What is mediation and how does it work

A structured negotiating process, mediation involves a third party professional, who is adept at dispute resolution, who facilitates communication and negotiations between the two parties involved. The mediator does not offer solutions or make decisions. Instead, the mediator is responsible for the peaceful resolution of the dispute by encouraging the parties to focus on listening, generating ideas, prioritizing their needs and being open to compromises. This, in turn, may resolve the problem and the parties are able to reach an agreement, which is favorable for both sides.

Thus, mediation is a powerful tool to settle disagreements and disputes that arise in several cases including divorce, separation, child custody, child support, inheritance, property, family business and more.

So, how does the process of mediation work?

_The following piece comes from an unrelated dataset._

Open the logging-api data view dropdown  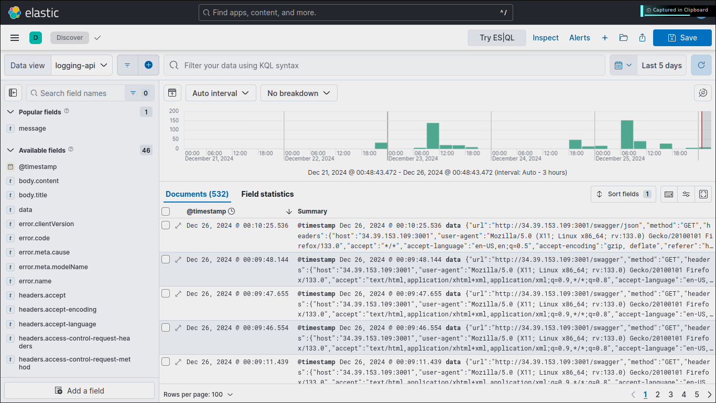click(x=82, y=65)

Typically, a mediation session involves six main steps:

  1. Planning: The mediator organizes the first meeting and plans important details such as the venue, time and those who will attend from either party. These may include lawyers, family members, friends, co-workers or other important witnesses who may affect the case and its outcomes. 
  2. Introductions: Before the formal process of mediation begins, the mediator introduces the parties present, as well as outlines the ground rules each party must follow for a cordial mediation session. A mediator may also present the goals of the session.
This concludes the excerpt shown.